• _Task instructions_: Rewrite the material below, replacing "computer-use agent" with "screen assistant" and leaving everything else unchanged.
--- Start ---
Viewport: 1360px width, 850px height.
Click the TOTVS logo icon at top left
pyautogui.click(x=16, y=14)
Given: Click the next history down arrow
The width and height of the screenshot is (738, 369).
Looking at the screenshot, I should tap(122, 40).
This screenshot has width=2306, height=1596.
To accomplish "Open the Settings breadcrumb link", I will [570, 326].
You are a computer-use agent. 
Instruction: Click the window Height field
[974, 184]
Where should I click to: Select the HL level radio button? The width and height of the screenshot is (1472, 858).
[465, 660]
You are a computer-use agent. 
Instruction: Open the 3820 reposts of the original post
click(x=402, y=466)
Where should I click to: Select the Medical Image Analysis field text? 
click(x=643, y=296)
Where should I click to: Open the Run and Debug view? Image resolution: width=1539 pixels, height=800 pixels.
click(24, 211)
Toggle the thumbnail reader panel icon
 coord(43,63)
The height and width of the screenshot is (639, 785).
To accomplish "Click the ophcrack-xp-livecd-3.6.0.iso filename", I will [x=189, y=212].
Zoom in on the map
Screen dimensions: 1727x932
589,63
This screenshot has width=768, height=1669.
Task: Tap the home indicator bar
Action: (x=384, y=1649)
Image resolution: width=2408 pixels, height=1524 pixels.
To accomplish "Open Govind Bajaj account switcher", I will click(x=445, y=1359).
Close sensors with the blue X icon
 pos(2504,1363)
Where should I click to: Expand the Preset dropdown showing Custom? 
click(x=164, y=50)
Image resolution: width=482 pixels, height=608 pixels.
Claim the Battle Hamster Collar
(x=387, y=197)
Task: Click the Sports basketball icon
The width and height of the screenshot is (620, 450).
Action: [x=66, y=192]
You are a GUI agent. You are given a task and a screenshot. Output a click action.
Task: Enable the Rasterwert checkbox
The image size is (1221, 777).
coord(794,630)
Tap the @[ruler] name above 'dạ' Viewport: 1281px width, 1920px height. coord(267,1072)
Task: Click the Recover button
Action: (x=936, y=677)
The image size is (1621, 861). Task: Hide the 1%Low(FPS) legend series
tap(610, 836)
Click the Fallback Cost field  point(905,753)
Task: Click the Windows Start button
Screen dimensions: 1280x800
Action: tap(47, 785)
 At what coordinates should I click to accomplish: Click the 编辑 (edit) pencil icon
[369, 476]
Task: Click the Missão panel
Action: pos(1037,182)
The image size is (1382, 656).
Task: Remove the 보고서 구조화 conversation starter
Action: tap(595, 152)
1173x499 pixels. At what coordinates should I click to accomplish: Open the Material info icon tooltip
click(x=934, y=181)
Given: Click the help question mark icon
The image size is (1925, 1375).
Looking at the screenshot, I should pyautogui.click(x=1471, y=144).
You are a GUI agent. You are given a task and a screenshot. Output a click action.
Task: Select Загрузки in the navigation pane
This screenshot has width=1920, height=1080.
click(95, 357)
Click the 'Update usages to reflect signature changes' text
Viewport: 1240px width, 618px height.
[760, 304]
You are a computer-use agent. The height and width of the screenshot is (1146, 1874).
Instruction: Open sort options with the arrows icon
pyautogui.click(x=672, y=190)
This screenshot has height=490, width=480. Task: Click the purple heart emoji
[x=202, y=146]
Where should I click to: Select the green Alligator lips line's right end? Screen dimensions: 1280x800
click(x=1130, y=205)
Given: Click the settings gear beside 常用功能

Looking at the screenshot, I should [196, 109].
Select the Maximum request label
--- End ---
• _The response_:
Viewport: 1360px width, 850px height.
Click the TOTVS logo icon at top left
pyautogui.click(x=16, y=14)
Given: Click the next history down arrow
The width and height of the screenshot is (738, 369).
Looking at the screenshot, I should tap(122, 40).
This screenshot has width=2306, height=1596.
To accomplish "Open the Settings breadcrumb link", I will [570, 326].
You are a screen assistant. 
Instruction: Click the window Height field
[974, 184]
Where should I click to: Select the HL level radio button? The width and height of the screenshot is (1472, 858).
[465, 660]
You are a screen assistant. 
Instruction: Open the 3820 reposts of the original post
click(x=402, y=466)
Where should I click to: Select the Medical Image Analysis field text? 
click(x=643, y=296)
Where should I click to: Open the Run and Debug view? Image resolution: width=1539 pixels, height=800 pixels.
click(24, 211)
Toggle the thumbnail reader panel icon
 coord(43,63)
The height and width of the screenshot is (639, 785).
To accomplish "Click the ophcrack-xp-livecd-3.6.0.iso filename", I will [x=189, y=212].
Zoom in on the map
Screen dimensions: 1727x932
589,63
This screenshot has width=768, height=1669.
Task: Tap the home indicator bar
Action: (x=384, y=1649)
Image resolution: width=2408 pixels, height=1524 pixels.
To accomplish "Open Govind Bajaj account switcher", I will click(x=445, y=1359).
Close sensors with the blue X icon
 pos(2504,1363)
Where should I click to: Expand the Preset dropdown showing Custom? 
click(x=164, y=50)
Image resolution: width=482 pixels, height=608 pixels.
Claim the Battle Hamster Collar
(x=387, y=197)
Task: Click the Sports basketball icon
The width and height of the screenshot is (620, 450).
Action: [x=66, y=192]
You are a GUI agent. You are given a task and a screenshot. Output a click action.
Task: Enable the Rasterwert checkbox
The image size is (1221, 777).
coord(794,630)
Tap the @[ruler] name above 'dạ' Viewport: 1281px width, 1920px height. coord(267,1072)
Task: Click the Recover button
Action: (x=936, y=677)
The image size is (1621, 861). Task: Hide the 1%Low(FPS) legend series
tap(610, 836)
Click the Fallback Cost field  point(905,753)
Task: Click the Windows Start button
Screen dimensions: 1280x800
Action: tap(47, 785)
 At what coordinates should I click to accomplish: Click the 编辑 (edit) pencil icon
[369, 476]
Task: Click the Missão panel
Action: pos(1037,182)
The image size is (1382, 656).
Task: Remove the 보고서 구조화 conversation starter
Action: tap(595, 152)
1173x499 pixels. At what coordinates should I click to accomplish: Open the Material info icon tooltip
click(x=934, y=181)
Given: Click the help question mark icon
The image size is (1925, 1375).
Looking at the screenshot, I should pyautogui.click(x=1471, y=144).
You are a GUI agent. You are given a task and a screenshot. Output a click action.
Task: Select Загрузки in the navigation pane
This screenshot has width=1920, height=1080.
click(95, 357)
Click the 'Update usages to reflect signature changes' text
Viewport: 1240px width, 618px height.
[760, 304]
You are a screen assistant. The height and width of the screenshot is (1146, 1874).
Instruction: Open sort options with the arrows icon
pyautogui.click(x=672, y=190)
This screenshot has height=490, width=480. Task: Click the purple heart emoji
[x=202, y=146]
Where should I click to: Select the green Alligator lips line's right end? Screen dimensions: 1280x800
click(x=1130, y=205)
Given: Click the settings gear beside 常用功能

Looking at the screenshot, I should [196, 109].
Select the Maximum request label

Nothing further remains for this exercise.